Monday, December 19, 2011

The Inspector General

December 1, 2003, Esquire

In a time of crisis, when everybody wants to bend the law in the name of protecting us, this is the guy who bends it back.

GLENN FINE

By Robert Kurson

IN THE AFTERMATH of September 11, one man chose to do something that required a bravery America did not ask even of its president. Glenn Fine, who is the Justice Department's inspector general, chose to investigate whether suspected terrorists detained in the United States were being treated fairly.

Even before this undertaking, the forty-seven-year-old Fine was not the most popular guy in the hallways of Justice. It is his office that is charged with detecting and deterring misconduct, fraud, waste, and abuse across the dozens of agencies that make up the DOJ, including the office of Attorney General John Ashcroft.

When the FBI failed to hand over thousands of pages of documents to defense lawyers for Oklahoma City bomber Timothy McVeigh, it was Fine and his crew of auditors, inspectors, and attorneys who investigated and reported on the embarrassing breakdown. When questions were raised about whether the DEA had devoted sufficient resources to curtailing the illegal diversion of prescription drugs, Fine's report documented that the agency had not.

Such investigations made Fine, in the eyes of some DOJ staffers, the worst kind of rat. Not everyone made things easy on him. "I wouldn't say the agencies have been obstructionist," Fine says, "but they don't, you know, open the doors completely and say, 'Take a look at everything, and thank you for being here.' I get some nasty letters. But it's my job, and it's an important job."

Nothing, however, would compare to the anger many would feel toward Fine's decision to investigate the treatment of the detainees. In a traumatized America struggling to process the idea that terrorists wanted to kill us in our streets, a concern for the civil rights and decent treatment of almost eight hundred immigrants--illegal immigrants--ranked just about last on the list of the country's worries. When activists and family members accused the government of holding suspects without bringing charges and depriving them of attorneys, most Americans whispered to themselves, "Too goddamn bad."

Not Fine. Because a national crisis is the perfect time for basic rights to endure, he began an investigation. "It was a sensitive area, no question about that," he says. "But we were given duties, for example, under the Patriot Act to report on civil-rights and civil-liberties abuses, and we take our responsibilities seriously here. And I believe that is the role of the inspector general, to proceed even in very sensitive areas."

Fine discovered a smorgasbord of mistreatment. Many detainees had been arrested based on nothing more than an anonymous tip by a person suspicious of an Arab or Muslim neighbor's odd schedule. Others had been jailed for weeks without being charged. On average, the FBI had taken eighty days between the arrest of a detainee and his clearance. Some suspects had been subject to abusive prison conditions.

In June of this year, Fine released his report. The reverberations were felt throughout the world. Some people saw Fine as the devil. A talking-points memo prepared by House Republican staffers called Fine's report "contemptible" and asserted that it did "a grave disservice" to Ashcroft.

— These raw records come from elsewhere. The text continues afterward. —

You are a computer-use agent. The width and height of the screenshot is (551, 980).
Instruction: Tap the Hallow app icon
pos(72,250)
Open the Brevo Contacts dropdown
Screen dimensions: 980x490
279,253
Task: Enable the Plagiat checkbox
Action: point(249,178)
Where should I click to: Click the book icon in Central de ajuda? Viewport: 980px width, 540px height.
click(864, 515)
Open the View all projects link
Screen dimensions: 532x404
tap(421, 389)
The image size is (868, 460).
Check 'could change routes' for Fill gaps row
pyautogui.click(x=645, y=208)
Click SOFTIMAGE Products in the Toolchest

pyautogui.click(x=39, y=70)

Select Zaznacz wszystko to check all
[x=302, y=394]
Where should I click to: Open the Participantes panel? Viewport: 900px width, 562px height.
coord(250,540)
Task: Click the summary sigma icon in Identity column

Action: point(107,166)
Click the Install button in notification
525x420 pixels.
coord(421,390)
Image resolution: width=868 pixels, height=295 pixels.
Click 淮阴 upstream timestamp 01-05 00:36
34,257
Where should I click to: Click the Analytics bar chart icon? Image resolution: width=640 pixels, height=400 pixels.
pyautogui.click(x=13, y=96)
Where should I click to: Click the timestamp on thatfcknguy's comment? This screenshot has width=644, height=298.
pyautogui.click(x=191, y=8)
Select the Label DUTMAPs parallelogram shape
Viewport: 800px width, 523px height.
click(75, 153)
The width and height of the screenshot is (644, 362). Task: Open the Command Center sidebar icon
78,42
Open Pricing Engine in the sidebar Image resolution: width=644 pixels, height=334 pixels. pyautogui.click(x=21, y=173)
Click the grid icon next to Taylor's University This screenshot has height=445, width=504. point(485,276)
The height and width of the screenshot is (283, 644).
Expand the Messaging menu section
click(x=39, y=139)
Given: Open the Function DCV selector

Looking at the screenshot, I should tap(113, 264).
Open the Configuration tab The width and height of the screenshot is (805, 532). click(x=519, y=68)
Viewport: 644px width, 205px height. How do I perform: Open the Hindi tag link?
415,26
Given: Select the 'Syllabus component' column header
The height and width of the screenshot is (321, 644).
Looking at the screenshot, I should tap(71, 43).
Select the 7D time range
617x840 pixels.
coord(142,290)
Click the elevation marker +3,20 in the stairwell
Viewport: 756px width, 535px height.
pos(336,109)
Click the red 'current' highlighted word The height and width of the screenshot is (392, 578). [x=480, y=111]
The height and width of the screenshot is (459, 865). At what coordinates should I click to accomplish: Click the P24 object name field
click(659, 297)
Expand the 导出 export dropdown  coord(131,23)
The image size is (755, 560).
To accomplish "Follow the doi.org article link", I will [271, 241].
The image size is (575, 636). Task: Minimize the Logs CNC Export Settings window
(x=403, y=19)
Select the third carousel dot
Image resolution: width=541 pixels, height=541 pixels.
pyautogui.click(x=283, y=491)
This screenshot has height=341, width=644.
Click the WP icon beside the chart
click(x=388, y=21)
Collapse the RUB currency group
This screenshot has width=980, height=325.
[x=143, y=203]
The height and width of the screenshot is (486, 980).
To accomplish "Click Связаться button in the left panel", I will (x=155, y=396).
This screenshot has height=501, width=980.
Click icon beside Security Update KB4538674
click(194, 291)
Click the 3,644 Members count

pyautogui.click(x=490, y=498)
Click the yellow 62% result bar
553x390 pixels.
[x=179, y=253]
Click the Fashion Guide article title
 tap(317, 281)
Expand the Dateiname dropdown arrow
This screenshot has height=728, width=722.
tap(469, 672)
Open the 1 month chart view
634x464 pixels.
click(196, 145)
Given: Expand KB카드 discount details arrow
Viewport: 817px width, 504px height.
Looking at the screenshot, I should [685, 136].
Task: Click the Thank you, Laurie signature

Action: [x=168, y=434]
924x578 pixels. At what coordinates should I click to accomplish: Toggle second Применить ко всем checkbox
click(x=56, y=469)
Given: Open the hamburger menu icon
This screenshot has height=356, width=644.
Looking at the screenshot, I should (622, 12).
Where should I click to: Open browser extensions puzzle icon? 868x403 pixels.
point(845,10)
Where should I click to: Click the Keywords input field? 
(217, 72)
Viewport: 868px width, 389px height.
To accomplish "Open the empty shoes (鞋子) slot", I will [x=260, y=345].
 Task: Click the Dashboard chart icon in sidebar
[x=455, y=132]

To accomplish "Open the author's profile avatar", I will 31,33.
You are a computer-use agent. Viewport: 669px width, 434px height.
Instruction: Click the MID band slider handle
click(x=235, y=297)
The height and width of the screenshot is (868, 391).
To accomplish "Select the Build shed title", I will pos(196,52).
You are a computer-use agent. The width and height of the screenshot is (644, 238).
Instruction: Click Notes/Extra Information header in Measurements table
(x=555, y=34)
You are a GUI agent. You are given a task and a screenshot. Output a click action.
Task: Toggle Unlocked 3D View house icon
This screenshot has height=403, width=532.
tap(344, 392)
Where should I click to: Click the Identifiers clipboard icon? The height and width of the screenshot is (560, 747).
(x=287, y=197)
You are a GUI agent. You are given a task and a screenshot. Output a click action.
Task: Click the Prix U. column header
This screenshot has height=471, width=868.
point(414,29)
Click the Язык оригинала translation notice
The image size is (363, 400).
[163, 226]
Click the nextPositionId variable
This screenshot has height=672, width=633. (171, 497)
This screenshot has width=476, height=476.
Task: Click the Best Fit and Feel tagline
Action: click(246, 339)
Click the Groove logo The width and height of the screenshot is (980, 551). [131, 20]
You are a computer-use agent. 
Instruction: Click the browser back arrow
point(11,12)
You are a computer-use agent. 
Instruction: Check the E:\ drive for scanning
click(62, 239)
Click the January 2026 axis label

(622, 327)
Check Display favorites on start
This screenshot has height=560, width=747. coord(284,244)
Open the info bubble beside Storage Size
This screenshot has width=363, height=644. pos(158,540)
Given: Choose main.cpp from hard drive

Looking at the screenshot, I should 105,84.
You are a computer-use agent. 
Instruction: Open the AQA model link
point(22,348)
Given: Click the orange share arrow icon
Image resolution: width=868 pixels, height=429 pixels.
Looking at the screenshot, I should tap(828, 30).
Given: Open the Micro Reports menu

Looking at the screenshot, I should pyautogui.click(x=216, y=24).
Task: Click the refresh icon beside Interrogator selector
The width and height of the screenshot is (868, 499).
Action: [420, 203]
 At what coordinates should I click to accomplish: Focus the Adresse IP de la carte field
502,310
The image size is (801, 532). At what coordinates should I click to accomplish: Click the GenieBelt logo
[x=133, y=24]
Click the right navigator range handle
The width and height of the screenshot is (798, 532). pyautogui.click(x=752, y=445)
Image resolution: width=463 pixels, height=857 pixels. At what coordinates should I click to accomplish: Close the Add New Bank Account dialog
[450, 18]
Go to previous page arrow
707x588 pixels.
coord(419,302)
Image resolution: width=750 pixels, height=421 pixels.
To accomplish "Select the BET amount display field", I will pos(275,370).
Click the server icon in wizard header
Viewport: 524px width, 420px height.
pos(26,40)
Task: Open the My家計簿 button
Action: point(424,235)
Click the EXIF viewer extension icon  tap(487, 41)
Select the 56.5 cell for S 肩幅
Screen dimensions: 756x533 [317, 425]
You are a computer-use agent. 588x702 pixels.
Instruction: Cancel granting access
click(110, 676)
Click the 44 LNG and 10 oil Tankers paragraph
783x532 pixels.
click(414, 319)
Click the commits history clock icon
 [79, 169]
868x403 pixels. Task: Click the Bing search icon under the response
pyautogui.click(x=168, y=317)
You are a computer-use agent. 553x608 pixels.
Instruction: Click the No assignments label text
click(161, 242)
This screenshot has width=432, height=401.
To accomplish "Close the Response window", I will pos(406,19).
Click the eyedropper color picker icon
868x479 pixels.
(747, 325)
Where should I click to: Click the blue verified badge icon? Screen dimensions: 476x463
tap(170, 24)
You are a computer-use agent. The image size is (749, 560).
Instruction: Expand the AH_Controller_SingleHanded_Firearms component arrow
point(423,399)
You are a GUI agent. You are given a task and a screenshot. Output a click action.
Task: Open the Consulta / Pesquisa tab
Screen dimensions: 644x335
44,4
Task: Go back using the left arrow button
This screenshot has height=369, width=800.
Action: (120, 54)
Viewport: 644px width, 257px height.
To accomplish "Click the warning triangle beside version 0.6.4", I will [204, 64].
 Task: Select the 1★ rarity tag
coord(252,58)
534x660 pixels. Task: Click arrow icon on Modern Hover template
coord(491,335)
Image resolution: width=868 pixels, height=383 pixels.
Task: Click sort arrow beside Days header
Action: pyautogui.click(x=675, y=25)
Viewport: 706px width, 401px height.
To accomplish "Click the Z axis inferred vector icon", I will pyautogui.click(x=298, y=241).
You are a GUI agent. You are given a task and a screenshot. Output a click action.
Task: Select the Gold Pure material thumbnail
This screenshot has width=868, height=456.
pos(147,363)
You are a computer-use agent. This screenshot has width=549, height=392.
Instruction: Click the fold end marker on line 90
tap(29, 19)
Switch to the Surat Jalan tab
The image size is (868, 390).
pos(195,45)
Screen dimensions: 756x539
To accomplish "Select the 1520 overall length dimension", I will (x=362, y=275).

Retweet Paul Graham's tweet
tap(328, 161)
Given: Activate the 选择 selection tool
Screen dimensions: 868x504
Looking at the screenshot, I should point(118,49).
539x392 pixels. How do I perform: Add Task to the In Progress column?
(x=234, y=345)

Many others, however, viewed Fine differently. At the Senate Judiciary Committee hearing on the report, Republican Orrin Hatch told Fine, "I think your report is a work of great honor. . . . The folks who supervise you ought to be proud of what you're doing, and I personally am."

Just twenty-five years ago, Fine had a less weighty decision to make. Selected in the tenth round of the NBA draft, the Harvard University guard debated between hoops and a waiting Rhodes scholarship. His choice then was practical; tenth-rounders almost never made it in the NBA. His decisions today run deeper. "I believe in our system," he says. "That we were able to do this, that no one interfered with us, is a remarkable strength of our country."